On January 20, President Trump signed an executive order titled “Ending Radical And Wasteful Government DEI Programs And Preferencing,” which banned DEI and racial discrimination in hiring under the guise of “equity.” It included specific instructions prohibiting rebranding efforts, stating that any attempt to preserve DEI programs under new titles would constitute a violation of federal law:
(ii) provide the Director of the OMB with a list of all:
(A) agency or department DEI, DEIA, or “environmental justice” positions, committees, programs, services, activities, budgets, and expenditures in existence on November 4, 2024, and an assessment of whether these positions, committees, programs, services, activities, budgets, and expenditures have been misleadingly relabeled in an attempt to preserve their pre-November 4, 2024 function;
Despite these warnings, many institutions have attempted to preserve DEI initiatives by simply rebranding them while maintaining their core functions. Investigative journalists have documented numerous cases of such tactics. For instance, in February 2025, Washington Free Beacon reporter Aaron Sibarium revealed that the University of Michigan School of Nursing had renamed its DEI office the “Office of Community Culture,” and that Caltech had rebranded its top DEI official as the “Associate Vice President for Campus Climate”—all while retaining the original structure and mission.
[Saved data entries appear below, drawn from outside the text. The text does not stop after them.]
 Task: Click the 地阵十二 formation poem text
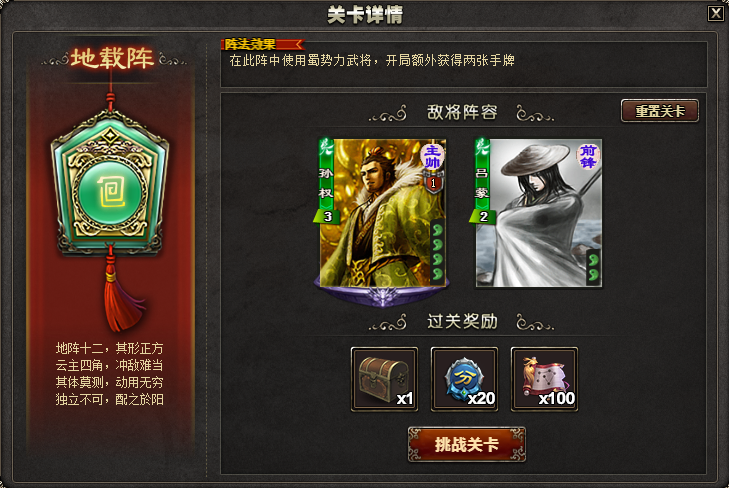[109, 374]
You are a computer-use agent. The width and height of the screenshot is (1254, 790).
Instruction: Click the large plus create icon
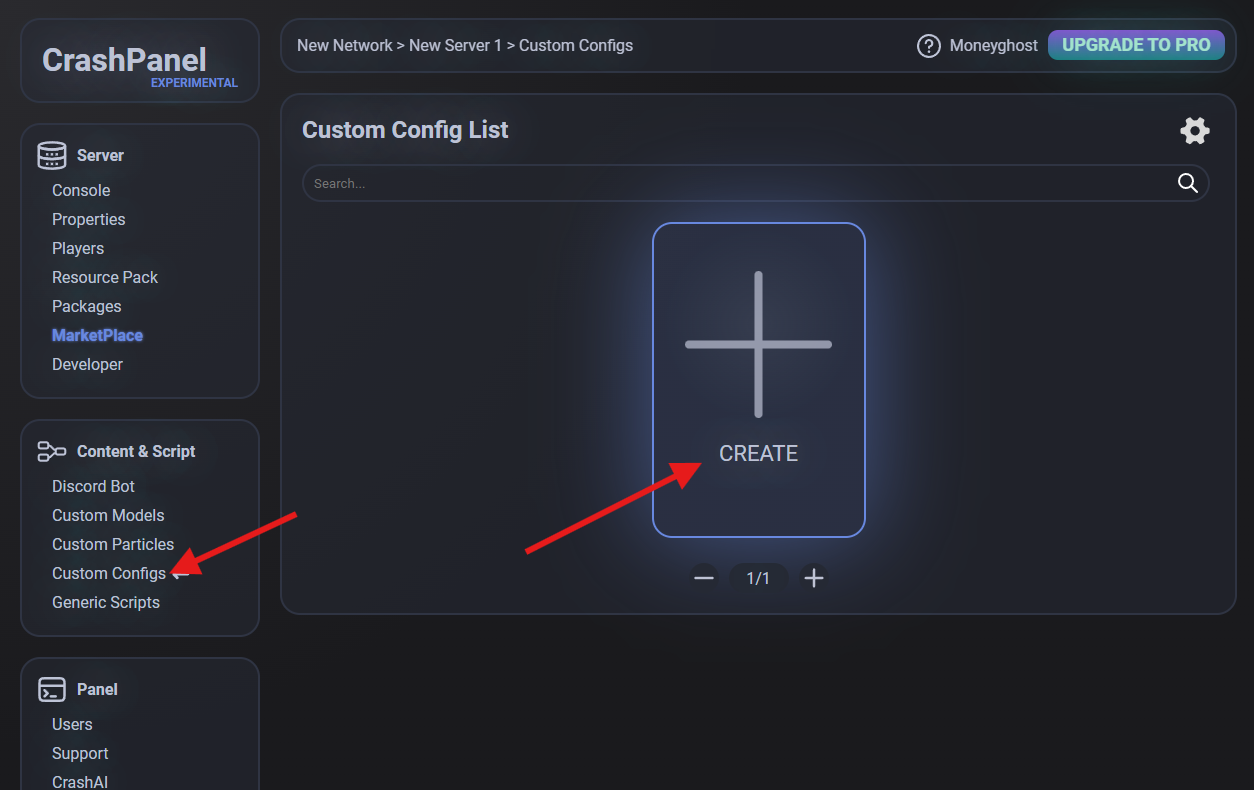758,344
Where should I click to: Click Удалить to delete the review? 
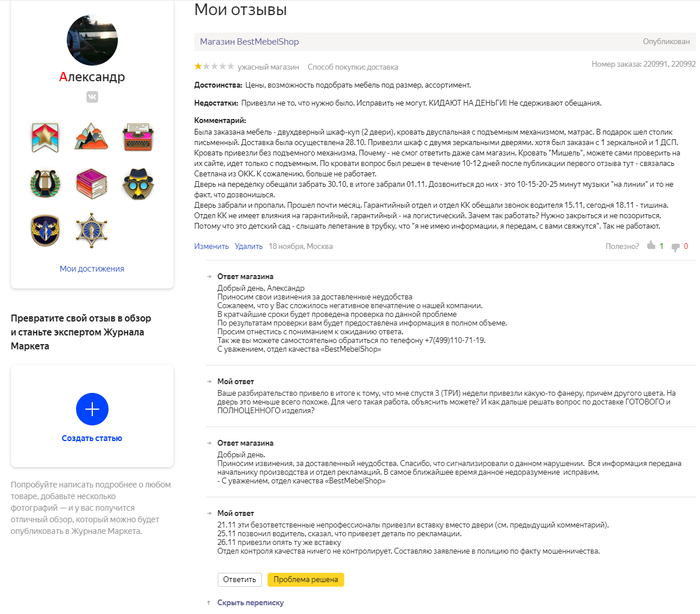click(248, 245)
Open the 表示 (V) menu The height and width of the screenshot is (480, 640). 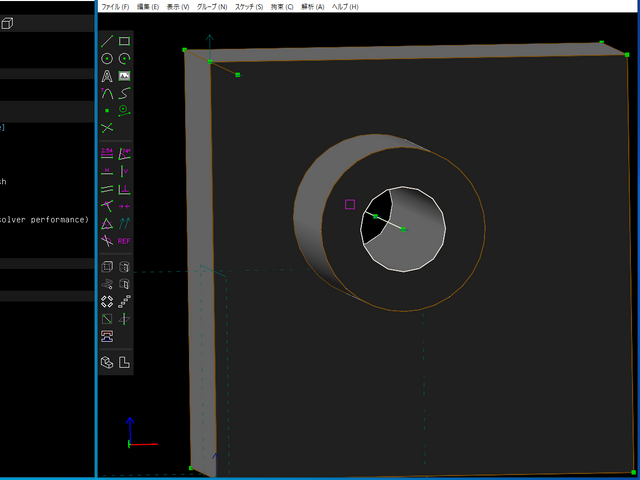pos(178,7)
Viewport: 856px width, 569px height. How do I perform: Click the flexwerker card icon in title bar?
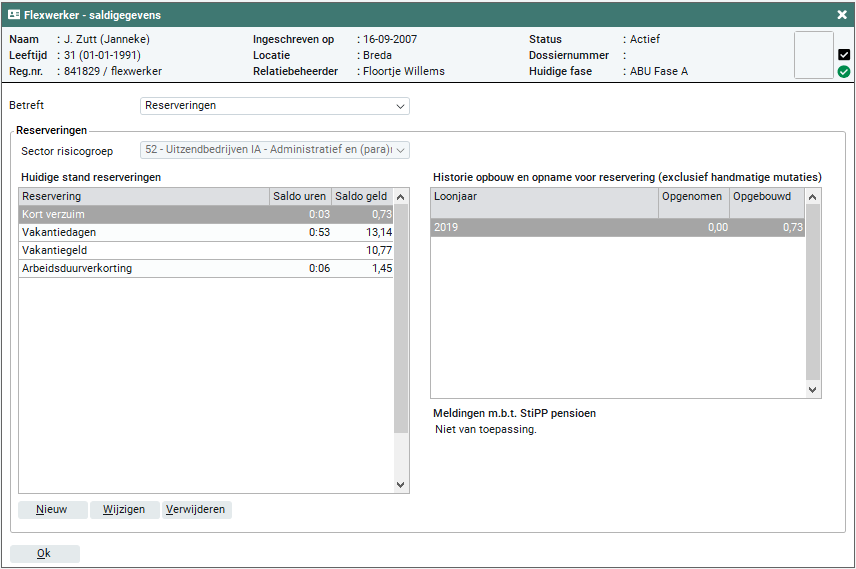[14, 15]
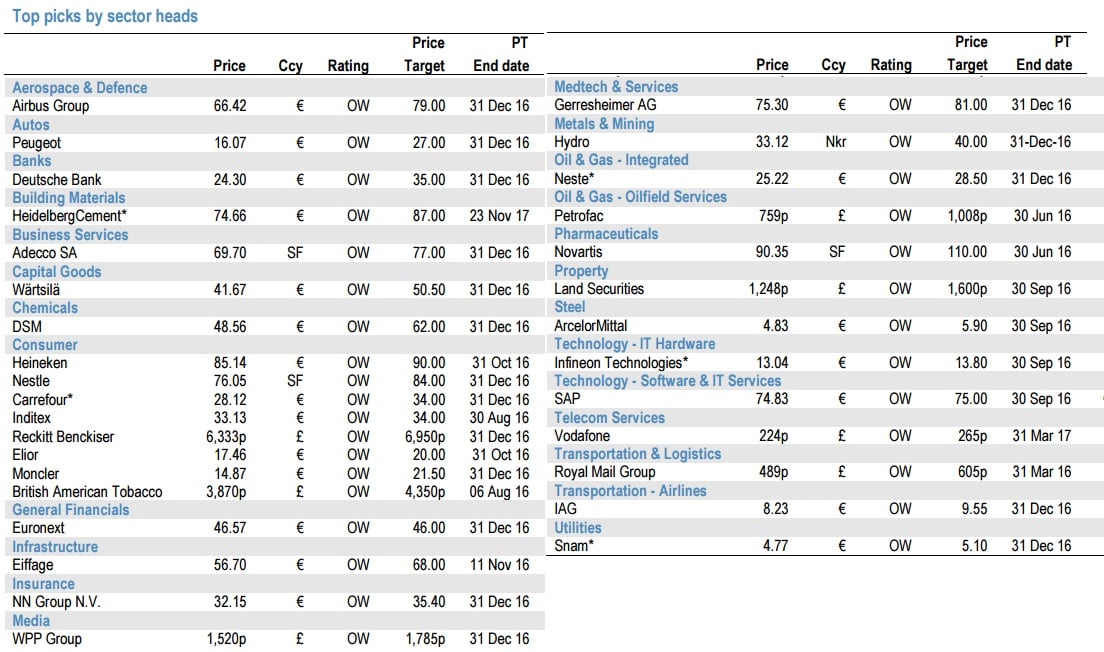Screen dimensions: 1104x652
Task: Select the Nkr currency cell for Hydro
Action: (834, 142)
The Jet Propulsion Laboratory (JPL) faced consequences for similar behavior. In April 2025, JPL parted ways with its chief inclusion officer, Neela Rajendra, after Sibarium reported that her title was changed to Chief of the Office of Team Excellence and Employee Success to comply with Trump’s executive order. Despite the rebranding, Rajendra continued managing racial affinity groups and promoting DEI initiatives. After these activities were publicly exposed, JPL’s director announced her departure, highlighting the risks of attempting to circumvent federal mandates.
But instead of backing away, some academics are openly acknowledging the need to rebrand.
An article published last month in the journal Social Issues and Policy Review is a clear example. Titled “Black Student Belonging in K-12 Schools: Implications for Policy and Practice Amid Attacks on Diversity, Equity, and Inclusion,” the paper pushes for a rebranded version of DEI called “targeted universalism.” The authors justify this approach by citing “the current political climate in the U.S., where Diversity, Equity, and Inclusion (DEI) efforts are increasingly contested,” as the reason for offering “a strategic pathway for advancing equity.”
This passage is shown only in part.